Here are some of the charset conversion points you'll need to resolve as you migrate through this problem:

  1. database tables
  2. database connections
  3. application and/or web server frameworks
  4. web page
  5. form encodings
  6. JavaScript or other browser scripts

To help you get started, I've discussed the first 4 conversion points in the article Character Conversions from Browser to Database. Go ahead, take a look. But come back here to let me know what you think. Old article, yes, for certain. However, I just ran head on into this very problem just this week. The same problems never go away, and this article had the content my team needed to resolve it in our environment.

I'll talk about some of the JavaScript issues in an upcoming blog.

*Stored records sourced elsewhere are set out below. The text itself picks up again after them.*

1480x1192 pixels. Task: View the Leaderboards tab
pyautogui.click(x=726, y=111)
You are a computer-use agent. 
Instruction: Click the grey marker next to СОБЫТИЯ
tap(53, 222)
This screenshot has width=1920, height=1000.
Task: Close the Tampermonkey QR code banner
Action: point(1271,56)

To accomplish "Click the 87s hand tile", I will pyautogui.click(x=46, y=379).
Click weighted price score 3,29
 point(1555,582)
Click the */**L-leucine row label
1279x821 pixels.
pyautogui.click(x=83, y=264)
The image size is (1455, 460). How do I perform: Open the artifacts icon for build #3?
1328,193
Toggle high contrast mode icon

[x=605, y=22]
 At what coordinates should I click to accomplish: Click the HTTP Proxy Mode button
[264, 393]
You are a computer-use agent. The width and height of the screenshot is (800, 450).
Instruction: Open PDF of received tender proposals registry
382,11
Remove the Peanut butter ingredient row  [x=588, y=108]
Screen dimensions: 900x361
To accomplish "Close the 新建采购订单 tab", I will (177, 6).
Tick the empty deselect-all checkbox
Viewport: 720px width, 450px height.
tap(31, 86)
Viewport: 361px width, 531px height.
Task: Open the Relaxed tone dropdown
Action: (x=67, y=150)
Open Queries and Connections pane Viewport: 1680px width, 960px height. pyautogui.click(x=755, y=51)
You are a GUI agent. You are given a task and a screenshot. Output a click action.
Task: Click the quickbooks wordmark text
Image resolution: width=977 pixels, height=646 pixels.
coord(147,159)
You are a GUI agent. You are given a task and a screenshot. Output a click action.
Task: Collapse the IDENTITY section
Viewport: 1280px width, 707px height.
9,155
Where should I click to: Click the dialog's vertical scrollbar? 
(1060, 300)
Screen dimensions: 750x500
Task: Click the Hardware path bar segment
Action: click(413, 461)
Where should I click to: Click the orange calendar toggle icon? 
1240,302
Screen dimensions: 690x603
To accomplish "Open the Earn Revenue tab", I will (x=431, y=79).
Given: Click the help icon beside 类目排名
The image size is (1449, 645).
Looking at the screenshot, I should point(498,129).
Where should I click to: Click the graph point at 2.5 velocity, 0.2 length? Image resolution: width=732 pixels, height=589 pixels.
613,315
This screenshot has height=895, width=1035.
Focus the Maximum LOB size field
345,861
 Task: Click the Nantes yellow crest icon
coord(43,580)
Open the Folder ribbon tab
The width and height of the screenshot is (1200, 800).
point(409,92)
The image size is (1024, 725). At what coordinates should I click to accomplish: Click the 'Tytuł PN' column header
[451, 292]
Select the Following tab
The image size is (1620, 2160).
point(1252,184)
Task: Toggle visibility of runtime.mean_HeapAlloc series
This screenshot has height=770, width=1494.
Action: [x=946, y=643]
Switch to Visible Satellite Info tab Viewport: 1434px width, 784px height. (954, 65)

Also posted to joconner.com.

Related Topics >>

Comments

Please keep up these great articles, internationalization is a tough topic to find good content on. I am writing an EMR for physician offices and designed it to handle multiple languages/character sets - see the Japanese screenshot at the bottom of this page:

This is a Swing client (JBoss appserver) and the database holds all the language translations and UI text display

http://www.patientos.org/software/index.html

Obviously more work to be done though I find some additional challenges e.g. on one screen the EditorPane displaying HTML was not displaying the Japanese characters

@caultonpos, if you enjoy posts about i18n topics, you might also be interested in a more recent post, Encoding URIs and Their Components. Thanks for your comments!